Há dias, eu e minha esposa fomos à escola da nossa filha contar uma história que remetesse para o tema dos afetos, atividade integrada no âmbito do Mês dos Afetos que é o mês de fevereiro. Escolhemos uma história chamada “Uma Lição de Amor” da autoria de Carmen Garcia e com ilustrações, muito apelativas, de Tiago Leal. Esta história retrata a vivência, em meio escolar, de um menino chamado Jaime que tem uma limitação motora que faz com que a sua vida seja passada, a maior parte do tempo numa cadeira de rodas.
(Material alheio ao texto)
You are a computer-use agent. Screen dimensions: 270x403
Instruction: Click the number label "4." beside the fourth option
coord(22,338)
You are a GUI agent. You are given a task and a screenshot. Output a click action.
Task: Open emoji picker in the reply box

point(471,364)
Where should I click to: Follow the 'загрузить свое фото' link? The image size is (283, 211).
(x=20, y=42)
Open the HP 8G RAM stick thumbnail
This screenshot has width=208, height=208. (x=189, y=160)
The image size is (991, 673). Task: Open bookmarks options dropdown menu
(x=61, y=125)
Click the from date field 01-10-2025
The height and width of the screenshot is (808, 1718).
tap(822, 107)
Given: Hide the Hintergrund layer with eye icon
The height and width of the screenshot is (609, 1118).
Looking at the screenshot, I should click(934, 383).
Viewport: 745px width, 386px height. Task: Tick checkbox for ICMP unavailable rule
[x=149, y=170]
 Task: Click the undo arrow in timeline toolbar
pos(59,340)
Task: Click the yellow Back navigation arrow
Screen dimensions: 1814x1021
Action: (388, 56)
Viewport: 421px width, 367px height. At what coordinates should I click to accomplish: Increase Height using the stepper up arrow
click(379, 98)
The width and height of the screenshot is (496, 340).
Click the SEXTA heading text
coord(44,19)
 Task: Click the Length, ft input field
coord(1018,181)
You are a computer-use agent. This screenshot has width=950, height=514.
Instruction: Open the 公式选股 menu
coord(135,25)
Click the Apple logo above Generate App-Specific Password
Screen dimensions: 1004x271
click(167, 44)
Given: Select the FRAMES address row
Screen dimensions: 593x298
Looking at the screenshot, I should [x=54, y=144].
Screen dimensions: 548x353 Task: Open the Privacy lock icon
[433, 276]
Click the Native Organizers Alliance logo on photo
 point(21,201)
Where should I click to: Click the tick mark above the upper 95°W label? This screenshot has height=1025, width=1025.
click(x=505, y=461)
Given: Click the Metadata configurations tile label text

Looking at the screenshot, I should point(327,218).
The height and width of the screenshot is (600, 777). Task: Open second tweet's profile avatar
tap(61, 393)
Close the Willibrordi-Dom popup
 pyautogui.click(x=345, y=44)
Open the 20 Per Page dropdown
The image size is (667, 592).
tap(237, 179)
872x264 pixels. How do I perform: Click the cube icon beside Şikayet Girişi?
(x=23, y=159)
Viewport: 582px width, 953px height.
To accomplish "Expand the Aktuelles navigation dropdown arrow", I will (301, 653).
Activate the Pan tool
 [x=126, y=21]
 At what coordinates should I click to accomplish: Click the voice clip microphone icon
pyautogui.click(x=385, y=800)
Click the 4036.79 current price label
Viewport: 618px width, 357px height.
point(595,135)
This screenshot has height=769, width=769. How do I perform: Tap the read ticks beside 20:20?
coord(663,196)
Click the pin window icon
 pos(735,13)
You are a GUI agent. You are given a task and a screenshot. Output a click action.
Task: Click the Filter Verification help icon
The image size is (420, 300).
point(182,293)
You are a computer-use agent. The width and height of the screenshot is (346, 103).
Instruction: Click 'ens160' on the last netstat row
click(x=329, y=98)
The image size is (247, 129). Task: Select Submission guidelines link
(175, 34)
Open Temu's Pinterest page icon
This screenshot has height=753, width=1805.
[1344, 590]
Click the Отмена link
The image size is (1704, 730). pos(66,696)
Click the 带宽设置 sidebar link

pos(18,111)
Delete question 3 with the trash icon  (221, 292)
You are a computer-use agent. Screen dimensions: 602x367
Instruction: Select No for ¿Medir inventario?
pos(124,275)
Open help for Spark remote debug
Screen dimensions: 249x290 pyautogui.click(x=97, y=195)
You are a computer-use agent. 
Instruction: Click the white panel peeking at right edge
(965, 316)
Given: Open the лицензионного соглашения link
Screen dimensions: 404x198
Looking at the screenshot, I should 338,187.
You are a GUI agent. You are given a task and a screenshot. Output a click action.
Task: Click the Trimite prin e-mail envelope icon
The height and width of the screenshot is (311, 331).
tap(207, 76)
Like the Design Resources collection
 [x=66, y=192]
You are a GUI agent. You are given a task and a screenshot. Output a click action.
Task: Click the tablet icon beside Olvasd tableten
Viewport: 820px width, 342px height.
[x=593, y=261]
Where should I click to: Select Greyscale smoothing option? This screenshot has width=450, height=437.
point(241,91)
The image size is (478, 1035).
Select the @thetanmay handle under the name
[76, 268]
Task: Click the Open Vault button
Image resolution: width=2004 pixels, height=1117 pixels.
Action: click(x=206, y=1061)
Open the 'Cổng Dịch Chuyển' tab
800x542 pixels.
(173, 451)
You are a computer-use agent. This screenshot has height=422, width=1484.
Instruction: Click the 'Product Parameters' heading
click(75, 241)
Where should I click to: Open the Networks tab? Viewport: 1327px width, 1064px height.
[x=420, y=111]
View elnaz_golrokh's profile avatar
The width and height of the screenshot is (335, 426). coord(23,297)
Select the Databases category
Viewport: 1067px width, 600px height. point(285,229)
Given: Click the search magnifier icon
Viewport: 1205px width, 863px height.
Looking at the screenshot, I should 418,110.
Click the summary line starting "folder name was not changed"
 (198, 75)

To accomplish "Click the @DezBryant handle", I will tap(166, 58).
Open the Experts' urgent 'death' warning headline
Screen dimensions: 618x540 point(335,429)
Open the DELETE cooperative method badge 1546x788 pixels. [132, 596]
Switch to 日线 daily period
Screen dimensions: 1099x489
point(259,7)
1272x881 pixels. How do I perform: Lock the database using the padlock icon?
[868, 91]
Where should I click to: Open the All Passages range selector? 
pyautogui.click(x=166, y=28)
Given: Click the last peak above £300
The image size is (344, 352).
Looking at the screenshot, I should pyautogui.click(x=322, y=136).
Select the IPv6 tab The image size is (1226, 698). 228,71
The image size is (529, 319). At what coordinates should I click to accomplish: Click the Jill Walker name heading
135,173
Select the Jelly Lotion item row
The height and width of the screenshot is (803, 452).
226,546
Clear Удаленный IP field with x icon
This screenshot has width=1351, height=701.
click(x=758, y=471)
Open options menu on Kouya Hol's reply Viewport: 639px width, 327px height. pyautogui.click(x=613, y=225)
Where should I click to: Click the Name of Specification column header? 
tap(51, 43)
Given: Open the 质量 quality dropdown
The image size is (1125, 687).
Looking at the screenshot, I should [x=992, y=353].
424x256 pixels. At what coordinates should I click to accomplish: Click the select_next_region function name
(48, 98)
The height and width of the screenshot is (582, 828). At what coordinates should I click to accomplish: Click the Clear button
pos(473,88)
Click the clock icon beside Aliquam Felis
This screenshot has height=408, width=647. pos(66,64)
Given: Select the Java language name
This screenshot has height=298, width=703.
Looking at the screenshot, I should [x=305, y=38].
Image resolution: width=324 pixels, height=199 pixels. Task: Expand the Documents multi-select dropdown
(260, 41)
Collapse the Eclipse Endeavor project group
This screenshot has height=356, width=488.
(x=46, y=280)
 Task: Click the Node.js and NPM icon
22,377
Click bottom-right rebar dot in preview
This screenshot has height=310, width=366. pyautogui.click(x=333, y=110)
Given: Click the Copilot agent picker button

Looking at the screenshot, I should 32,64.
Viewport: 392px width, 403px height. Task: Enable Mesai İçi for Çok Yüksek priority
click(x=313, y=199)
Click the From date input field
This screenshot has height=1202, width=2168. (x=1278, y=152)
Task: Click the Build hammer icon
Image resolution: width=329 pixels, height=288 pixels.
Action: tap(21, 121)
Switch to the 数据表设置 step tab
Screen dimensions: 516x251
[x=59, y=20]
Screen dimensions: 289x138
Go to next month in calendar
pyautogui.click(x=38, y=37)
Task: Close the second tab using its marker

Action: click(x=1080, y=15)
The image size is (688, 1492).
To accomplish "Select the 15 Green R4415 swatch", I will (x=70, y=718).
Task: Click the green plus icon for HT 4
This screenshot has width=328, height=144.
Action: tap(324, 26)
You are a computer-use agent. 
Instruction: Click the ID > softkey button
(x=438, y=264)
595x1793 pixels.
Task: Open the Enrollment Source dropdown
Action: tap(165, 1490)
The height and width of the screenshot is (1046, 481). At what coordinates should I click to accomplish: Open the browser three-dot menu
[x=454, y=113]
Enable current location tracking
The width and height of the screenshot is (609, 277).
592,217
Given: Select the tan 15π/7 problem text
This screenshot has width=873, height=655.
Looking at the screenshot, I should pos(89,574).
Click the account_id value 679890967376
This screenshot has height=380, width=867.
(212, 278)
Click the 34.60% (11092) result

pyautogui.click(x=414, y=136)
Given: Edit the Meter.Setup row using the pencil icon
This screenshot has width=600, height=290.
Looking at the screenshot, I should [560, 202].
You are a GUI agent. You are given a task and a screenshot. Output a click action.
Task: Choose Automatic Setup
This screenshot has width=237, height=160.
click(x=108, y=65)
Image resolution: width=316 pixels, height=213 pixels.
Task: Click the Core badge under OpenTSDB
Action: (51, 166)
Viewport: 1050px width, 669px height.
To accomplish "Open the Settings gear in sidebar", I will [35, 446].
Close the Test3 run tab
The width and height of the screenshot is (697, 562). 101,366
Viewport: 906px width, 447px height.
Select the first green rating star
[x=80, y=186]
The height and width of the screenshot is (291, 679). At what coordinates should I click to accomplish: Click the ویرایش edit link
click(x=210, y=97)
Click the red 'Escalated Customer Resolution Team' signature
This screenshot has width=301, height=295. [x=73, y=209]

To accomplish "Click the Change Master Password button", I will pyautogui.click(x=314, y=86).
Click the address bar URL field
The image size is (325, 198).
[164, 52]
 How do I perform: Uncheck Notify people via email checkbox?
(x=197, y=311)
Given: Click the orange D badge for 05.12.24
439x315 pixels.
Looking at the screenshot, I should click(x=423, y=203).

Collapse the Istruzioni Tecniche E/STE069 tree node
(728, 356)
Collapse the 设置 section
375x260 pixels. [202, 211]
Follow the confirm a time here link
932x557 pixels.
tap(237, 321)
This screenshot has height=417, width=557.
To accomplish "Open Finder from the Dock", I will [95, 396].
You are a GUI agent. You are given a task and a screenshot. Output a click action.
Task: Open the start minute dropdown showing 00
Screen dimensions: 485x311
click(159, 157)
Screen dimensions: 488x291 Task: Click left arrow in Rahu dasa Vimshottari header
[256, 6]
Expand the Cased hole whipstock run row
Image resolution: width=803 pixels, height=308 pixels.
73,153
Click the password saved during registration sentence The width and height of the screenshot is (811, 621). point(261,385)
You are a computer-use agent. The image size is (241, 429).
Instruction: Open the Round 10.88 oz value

O Jaime chega à escola triste e cabisbaixo por se sentir um menino diferente dos outros, com incapacidades que não lhe permitiam fazer aquilo a que podemos chamar uma vida normal. Este é o ponto de partida da história que termina com o Jaime a perceber que, afinal, as diferenças exteriores, e visíveis aos nossos olhos, podem não ser assim tão importantes. Foi pela mão da sua amiga Leonor que o Jaime conheceu melhor a sua nova escola e os seus amigos, e percebeu que no coração, “no lugar onde mais importa, todos somos iguais”. A Leonor foi a amiga que o acolheu e o levou a viajar pela escola, apresentando-o a outros meninos, também eles, com outras incapacidades, outros problemas ou limitações mas que, apesar disso, tentavam fazer a sua vida normal. A Leonor soube aceitar a diferença e, até de forma ingénua, passou uma mensagem de esperança, de amor e que nos remete para o tema da inclusão.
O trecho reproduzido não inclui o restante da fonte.